Agency Action Must Have Force of Law:
Finally, the Court concludes, only regulations that have the force of law can preempt state laws. The Majority's Opinion concedes that "an agency regulation with the force of law can pre-empt conflicting state requirements" but directs that courts must "rely on the substance of state and federal law and not on agency proclamations of pre-emption." Slip Opinion at 19. In other words, regulatory agencies cannot simply "deem" state laws to be preempted but must instead receive Congressional instruction to preempt. The Majority reached this conclusion in response to the FDA's 2006 comments that "FDA approval of labeling … preempts conflicting or contrary state law" and that state failure to warn claims "threaten FDA's statutorily prescribed role as the expert Federal agency responsible for evaluating and regulating drugs." Slip Opinion at 19; citing 71 Fed. Reg. 3922, 3934-3935 (2006).

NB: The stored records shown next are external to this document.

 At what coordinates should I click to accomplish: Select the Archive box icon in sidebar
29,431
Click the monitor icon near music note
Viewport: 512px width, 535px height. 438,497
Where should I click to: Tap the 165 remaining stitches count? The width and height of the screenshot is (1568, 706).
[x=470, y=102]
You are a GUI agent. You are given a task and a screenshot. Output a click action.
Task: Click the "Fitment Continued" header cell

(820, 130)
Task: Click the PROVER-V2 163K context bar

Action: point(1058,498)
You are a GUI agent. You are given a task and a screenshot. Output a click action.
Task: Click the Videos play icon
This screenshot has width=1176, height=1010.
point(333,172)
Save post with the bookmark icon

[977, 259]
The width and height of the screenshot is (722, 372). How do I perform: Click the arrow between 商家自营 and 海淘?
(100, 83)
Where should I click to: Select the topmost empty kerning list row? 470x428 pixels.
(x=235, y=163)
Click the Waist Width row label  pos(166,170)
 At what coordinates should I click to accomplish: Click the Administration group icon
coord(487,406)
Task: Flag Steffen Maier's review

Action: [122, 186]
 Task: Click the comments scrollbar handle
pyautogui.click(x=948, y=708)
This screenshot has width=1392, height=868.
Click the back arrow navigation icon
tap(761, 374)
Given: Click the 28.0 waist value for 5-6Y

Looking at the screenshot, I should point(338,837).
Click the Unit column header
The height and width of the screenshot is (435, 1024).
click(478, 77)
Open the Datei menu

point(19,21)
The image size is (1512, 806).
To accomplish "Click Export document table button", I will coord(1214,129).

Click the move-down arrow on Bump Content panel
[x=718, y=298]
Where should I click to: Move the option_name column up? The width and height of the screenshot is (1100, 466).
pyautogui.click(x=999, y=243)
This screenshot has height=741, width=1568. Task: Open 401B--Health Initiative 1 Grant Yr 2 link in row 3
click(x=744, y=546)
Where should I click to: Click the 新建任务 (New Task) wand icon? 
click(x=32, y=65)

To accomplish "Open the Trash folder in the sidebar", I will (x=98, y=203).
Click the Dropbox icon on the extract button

The Court did not find any Congressional support or grant of authority to justify the FDA's comments. This decision potentially diminishes the force of regulations, and interpretations thereof, adopted by all federal regulatory agencies - not just the FDA. As a result, federal agencies that intend to provide uniform regulation and preempt state law claims must now revisit their regulations and stated policies to ensure that they are adopted (1) pursuant to a Congressional grant of authority and (2) consistent with valid notice and comment rulemaking. Unless and until federal agencies undertake this review, all regulated businesses which presumed, based on preemption-related pronouncements by regulatory agencies, that they were protected from state law failure-to-warn claims are now potentially at increased risk for such claims.